Gouge’s scheme of dispensations, while he does not call them such, is based on the ancient sex-millennial tradition. The specific advance that he makes over the mere division of time into six periods consists in this, that he views them in relation to the development of God’s program of redemption. Therein lies the distinction between the terms ages and dispensations. A theological dispensation has two major aspects: a time-period aspect, and a redemptive-program aspect.
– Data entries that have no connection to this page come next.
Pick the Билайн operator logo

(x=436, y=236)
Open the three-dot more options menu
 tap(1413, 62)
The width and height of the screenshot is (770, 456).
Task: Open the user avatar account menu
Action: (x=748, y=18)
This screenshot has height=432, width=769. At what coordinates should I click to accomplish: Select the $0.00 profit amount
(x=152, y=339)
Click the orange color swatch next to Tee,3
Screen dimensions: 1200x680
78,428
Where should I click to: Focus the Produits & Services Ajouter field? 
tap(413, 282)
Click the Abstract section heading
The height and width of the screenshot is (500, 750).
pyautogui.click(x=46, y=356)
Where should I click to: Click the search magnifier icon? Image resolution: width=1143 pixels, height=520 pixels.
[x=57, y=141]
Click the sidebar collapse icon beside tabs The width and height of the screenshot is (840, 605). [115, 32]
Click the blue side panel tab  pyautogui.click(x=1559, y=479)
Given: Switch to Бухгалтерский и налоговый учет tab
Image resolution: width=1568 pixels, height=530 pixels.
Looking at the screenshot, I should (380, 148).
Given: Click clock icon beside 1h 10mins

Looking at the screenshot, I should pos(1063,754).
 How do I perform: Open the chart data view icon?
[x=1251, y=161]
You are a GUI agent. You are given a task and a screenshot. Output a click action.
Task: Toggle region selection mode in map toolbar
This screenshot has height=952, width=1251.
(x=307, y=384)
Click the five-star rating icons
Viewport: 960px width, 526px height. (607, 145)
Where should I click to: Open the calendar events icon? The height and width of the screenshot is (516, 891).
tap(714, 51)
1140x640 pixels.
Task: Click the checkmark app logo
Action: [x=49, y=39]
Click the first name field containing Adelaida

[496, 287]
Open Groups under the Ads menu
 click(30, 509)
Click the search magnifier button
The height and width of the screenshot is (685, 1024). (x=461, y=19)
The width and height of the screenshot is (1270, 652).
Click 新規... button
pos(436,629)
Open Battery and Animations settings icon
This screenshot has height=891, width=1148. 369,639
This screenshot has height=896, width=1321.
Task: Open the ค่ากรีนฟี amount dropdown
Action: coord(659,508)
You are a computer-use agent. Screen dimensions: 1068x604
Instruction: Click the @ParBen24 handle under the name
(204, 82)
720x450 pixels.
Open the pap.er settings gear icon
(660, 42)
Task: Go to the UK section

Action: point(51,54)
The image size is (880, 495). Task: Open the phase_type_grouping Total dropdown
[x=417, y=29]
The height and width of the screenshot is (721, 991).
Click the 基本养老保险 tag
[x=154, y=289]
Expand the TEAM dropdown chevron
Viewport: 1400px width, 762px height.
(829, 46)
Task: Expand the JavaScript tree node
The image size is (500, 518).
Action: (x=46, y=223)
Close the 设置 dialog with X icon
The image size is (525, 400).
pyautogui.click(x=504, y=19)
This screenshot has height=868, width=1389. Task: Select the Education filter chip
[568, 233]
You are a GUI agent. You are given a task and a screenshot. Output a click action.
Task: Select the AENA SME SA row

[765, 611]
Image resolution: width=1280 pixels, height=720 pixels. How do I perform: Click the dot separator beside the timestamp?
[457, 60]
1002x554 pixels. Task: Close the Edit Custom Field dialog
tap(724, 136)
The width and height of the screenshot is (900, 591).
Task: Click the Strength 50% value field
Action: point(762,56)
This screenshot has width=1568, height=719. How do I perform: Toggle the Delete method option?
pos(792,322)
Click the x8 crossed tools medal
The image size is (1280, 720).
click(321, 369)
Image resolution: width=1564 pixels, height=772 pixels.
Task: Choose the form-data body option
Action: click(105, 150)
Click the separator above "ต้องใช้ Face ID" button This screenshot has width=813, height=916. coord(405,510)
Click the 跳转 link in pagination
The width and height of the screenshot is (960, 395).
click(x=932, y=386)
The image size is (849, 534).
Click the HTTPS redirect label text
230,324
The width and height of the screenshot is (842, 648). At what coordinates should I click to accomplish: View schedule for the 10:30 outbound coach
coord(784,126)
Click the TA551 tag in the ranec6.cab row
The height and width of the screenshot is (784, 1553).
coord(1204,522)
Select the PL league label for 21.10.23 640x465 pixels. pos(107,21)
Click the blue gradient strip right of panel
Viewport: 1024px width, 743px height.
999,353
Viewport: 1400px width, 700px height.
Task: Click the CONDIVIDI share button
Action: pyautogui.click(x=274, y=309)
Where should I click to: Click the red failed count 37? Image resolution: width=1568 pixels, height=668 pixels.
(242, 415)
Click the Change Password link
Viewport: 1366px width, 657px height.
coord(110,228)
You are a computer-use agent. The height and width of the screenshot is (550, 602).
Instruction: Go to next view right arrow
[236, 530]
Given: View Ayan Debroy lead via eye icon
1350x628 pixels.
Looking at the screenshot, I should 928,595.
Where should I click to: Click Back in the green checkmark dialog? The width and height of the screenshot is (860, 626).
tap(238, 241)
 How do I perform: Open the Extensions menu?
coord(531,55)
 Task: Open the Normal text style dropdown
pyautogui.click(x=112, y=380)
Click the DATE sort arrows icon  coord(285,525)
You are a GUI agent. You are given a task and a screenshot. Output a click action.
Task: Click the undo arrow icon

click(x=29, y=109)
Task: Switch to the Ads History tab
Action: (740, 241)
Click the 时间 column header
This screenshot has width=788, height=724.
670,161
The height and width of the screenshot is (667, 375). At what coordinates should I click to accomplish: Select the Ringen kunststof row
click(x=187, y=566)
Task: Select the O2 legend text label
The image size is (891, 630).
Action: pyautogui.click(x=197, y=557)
Either alone is not dispensationalism.
In his notes on Hebrews 1:1, commenting on the phrase,
BSac 101:404 (Oct 44) p. 448
“in these last days,” Gouge recalls Augustine’s outline of the ages and links them up with the so-called covenant of grace as follows:
I. Adam to Noah, the covenant first made to man
II. Noah to Abraham, the covenant renewed
III. Abraham to David, the covenant appropriated to Abraham and his seed
IV. David to the captivity of Israel, the covenant established in a royal line
V. Captivity to Christ’s coming in the flesh, the covenant revived by Israel’s returning
VI. Christ’s first coming in the flesh to his second coming in glory, even to the end of the world, in which the covenant was most firmly and inviolably established1
William Cave (1637–1713) shortly after Gouge’s death...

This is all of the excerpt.